Items from a data source
[Start of Attachment]
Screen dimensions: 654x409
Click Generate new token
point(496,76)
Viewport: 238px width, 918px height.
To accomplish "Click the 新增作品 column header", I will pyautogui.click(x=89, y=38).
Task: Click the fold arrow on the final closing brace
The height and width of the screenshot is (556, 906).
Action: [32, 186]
[End of Attachment]
[Start of Attachment]
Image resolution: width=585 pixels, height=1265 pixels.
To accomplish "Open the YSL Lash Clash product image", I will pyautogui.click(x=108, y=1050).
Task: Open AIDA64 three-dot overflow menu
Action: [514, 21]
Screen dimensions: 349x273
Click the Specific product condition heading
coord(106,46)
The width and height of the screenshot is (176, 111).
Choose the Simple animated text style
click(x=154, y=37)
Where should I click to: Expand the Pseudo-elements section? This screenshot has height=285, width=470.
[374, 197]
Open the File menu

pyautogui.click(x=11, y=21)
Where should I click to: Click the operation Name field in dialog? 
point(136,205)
[End of Attachment]
[Start of Attachment]
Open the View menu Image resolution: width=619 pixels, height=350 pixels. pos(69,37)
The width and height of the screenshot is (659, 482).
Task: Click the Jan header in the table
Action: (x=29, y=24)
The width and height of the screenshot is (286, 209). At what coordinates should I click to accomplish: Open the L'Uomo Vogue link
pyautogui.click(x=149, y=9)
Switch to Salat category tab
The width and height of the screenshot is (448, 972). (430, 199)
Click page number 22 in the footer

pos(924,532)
[End of Attachment]
## Task brief
Which lines in the entries above contain "dimensions"? Pull each of them out.

## Output of the task
Screen dimensions: 654x409
Screen dimensions: 349x273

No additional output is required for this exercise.